EXTRACT TO READ ::

• • • •

Although a newborn can digest carbohydrates and proteins as well as fat, her pancreas is not fully developed, so your baby produces much lower levels of digestive enzymes than an older child. Enzymes in breast milk and your baby's saliva help make up for this shortcoming. In addition, the esophageal valve, which controls the entry of food into your infant's stomach, is underdeveloped. This is why babies frequently spit up. These digestive shortcomings, along with the immature state of the infant kidney, can put your baby at risk for dehydration, electrolyte imbalance and insufficient absorption of nutrients.

Digestive Lining

The human digestive system has a layer of mucous that protects the gastrointestinal tract from microbes and other contaminants that may be present in food or liquids. In infants, this protective barrier is immature, which puts your baby at risk of infection. Antibodies in breast milk help protect your baby until his digestive mucosal lining matures and he increases his ability to produce his own antibodies, which happens around the age of six months.

Aiding Maturation

Vitamins and minerals help your baby's digestive system mature, but don't give her iron supplements or iron-fortified foods before the age of six months because this extra iron will reduce her ability to absorb iron from foods. In the first six months, breast milk is important to your baby's digestive maturation because it contains intestinal growth factors that help her to develop colonies of beneficial bacterial in her intestines. These bacteria help prevent invasion by pathogens, and they also help your child's intestinal lining to mature.

Solid Foods

Although your baby may exhibit interest in solid foods, his digestive system won't be ready for the transition until he's about six months old. His body will not produce sufficient levels of enzymes to digest starches until around the age of six months, and enzymes that digest carbohydrates don't reach sufficient levels until approximately age seven months. Lipase and bile salts, which aid in fat digestion, don't reach full levels until the age of six to nine months. Moreover, between the ages of four and six months, infants have an "open gut," which allows whole proteins to pass directly from the small intestine into the bloodstream. The function of this opening is to allow antibodies from breast milk to enter the bloodstream, but large molecules from solid foods also can pass through and may cause allergies, or carry pathogens with them.

• • • •

SUPPLIED MATERIAL ::
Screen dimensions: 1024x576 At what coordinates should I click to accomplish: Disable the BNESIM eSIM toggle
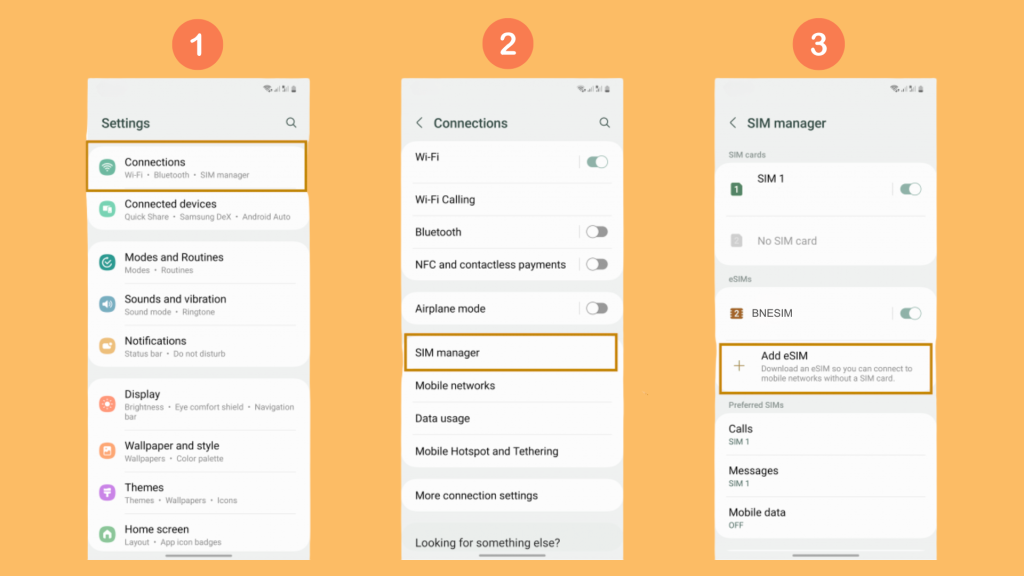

• • • •

TASK INSTRUCTIONS ::
- 1) List the section headings in the text on infant digestion.
- 2) Shorten the paragraph in the text on infant digestion that begins "The human digestive system has a layer of mucous", keeping its main facts.
- 3) Reproduce word for word the part of the text on infant digestion starting with "The human digestive" and going on through "of six months.".

TASK-BY-TASK OUTPUTS ::
- 1)
Digestive Lining
Aiding Maturation
Solid Foods

- 2) A mucous layer shields the digestive tract from microbes and other contaminants in food or liquids. In infants this barrier is immature, so the baby is at risk of infection. Antibodies in breast milk protect the baby until the lining matures and the baby can produce more of its own antibodies, around six months of age.

- 3)
The human digestive system has a layer of mucous that protects the gastrointestinal tract from microbes and other contaminants that may be present in food or liquids. In infants, this protective barrier is immature, which puts your baby at risk of infection. Antibodies in breast milk help protect your baby until his digestive mucosal lining matures and he increases his ability to produce his own antibodies, which happens around the age of six months.